Ryen built employment profiles on all hospital websites and drove to every healthcare job board to see if anything was available. She looked for jobs in coding, billing, registration, and administration — she even applied for a position as an orderly! Ryen says she must have sent out a million applications and she went on any job interview offered.
Ryen’s first job was scanning and prepping documents. It wasn’t her dream job, but she used it to gain invaluable experience, such as:
- What documents go in a medical record;
- The importance of documenting dates and times;
- How to decipher physicians handwriting and terminology; and
- Navigating electronic health records (EHRs).
Ryen built her resume by including these newly acquired skills from her first healthcare job. And 11 months later, Ryen was hired at an urgent care clinic — a job she learned of from a contact she met while serving as an AAPC officer. With no experience, her new job, which involved auditing and coding, was very difficult. She had to research many things, but she learned how to defend her work, citing guidelines, and she learned new concepts when she was wrong. Seven months later, due to the economy, she was laid off and had to restart the job search.
Ryen flooded the field again with resumes. She had a lot of great conversations with employers, learned some new things, and received a few new job search tips. Two months later, Ryen was accepted into an internship as an inpatient coder at a facility. She got it because she was comfortable talking to patients and professionals in the medical field, navigating an EHR, researching codes and compliance issues, working PRN, scanning documents, and volunteering as an officer at her local AAPC chapter.

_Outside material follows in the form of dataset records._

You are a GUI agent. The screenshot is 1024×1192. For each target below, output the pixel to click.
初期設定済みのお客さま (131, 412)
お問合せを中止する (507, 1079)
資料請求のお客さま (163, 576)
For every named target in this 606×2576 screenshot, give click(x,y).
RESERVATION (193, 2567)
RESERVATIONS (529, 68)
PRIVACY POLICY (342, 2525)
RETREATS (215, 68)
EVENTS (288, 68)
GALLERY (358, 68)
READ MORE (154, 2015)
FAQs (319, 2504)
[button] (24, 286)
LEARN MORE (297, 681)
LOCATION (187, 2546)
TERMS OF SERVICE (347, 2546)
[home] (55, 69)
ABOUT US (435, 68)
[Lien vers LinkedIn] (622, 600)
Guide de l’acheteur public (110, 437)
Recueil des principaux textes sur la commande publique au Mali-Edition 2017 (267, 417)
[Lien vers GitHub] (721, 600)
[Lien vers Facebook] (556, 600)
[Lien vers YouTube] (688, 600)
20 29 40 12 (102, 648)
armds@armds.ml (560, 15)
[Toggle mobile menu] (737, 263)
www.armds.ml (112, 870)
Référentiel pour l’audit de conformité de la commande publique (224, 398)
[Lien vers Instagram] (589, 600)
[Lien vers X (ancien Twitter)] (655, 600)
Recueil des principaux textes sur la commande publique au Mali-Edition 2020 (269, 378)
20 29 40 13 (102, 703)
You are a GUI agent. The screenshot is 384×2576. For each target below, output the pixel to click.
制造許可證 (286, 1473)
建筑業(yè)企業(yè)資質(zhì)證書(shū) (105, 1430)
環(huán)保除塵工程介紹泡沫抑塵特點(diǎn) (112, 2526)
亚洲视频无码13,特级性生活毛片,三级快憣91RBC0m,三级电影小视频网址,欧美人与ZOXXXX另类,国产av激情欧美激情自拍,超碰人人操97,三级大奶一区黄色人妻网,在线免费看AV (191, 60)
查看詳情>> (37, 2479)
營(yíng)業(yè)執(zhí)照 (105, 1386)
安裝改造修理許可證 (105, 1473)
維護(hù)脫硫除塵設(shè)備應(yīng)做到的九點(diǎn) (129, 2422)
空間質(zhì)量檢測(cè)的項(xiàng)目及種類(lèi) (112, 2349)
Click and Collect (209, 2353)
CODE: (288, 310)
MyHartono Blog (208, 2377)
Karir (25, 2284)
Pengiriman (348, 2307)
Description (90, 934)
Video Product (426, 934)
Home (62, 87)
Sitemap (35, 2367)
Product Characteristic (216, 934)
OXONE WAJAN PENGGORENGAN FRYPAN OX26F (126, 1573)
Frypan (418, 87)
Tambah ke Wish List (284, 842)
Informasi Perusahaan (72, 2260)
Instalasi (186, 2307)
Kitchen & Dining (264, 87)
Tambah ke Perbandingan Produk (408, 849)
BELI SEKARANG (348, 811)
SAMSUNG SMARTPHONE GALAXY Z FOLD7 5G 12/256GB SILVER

Ryen says there were days when she would cry all the way home to relieve the stress (it was a two-hour commute), but she’d make sure she got a good night’s sleep and be back at it in the morning. Eventually, she earned the trust of her employers and they agreed to let her work remotely.
Ryen’s dedication and volunteer experience speaks volumes. Now serving as the president of the Covington, La., local chapter, she offers this advice:
I still research like a madman and have some pretty stressful days. But all the struggle paid off. Everyone in my school class five years ago is a coder. Not one of them had a coding job first. They started at a billing company; or at a legal company, driving to doctors’ offices and taking pictures of documents; or posting payments and codes from scrolls; or at front desk jobs. ERs and physician offices are good starts, and many contract companies give new coders a chance. LinkedIn and Facebook job pages are other good resources. Get involved in everything coding, but be open minded if you can’t start there. New coders get a break every day. Be persistent. Never give up. Good luck!
Attitude Is Everything
Finding a job in a new profession is rarely easy. Sometimes it starts with low pay and you may feel in over your head. If you are running a tough race, stay positive. Keep your determination and passion alive. And don’t forget to tap into your local chapter, where you have a network and a support system.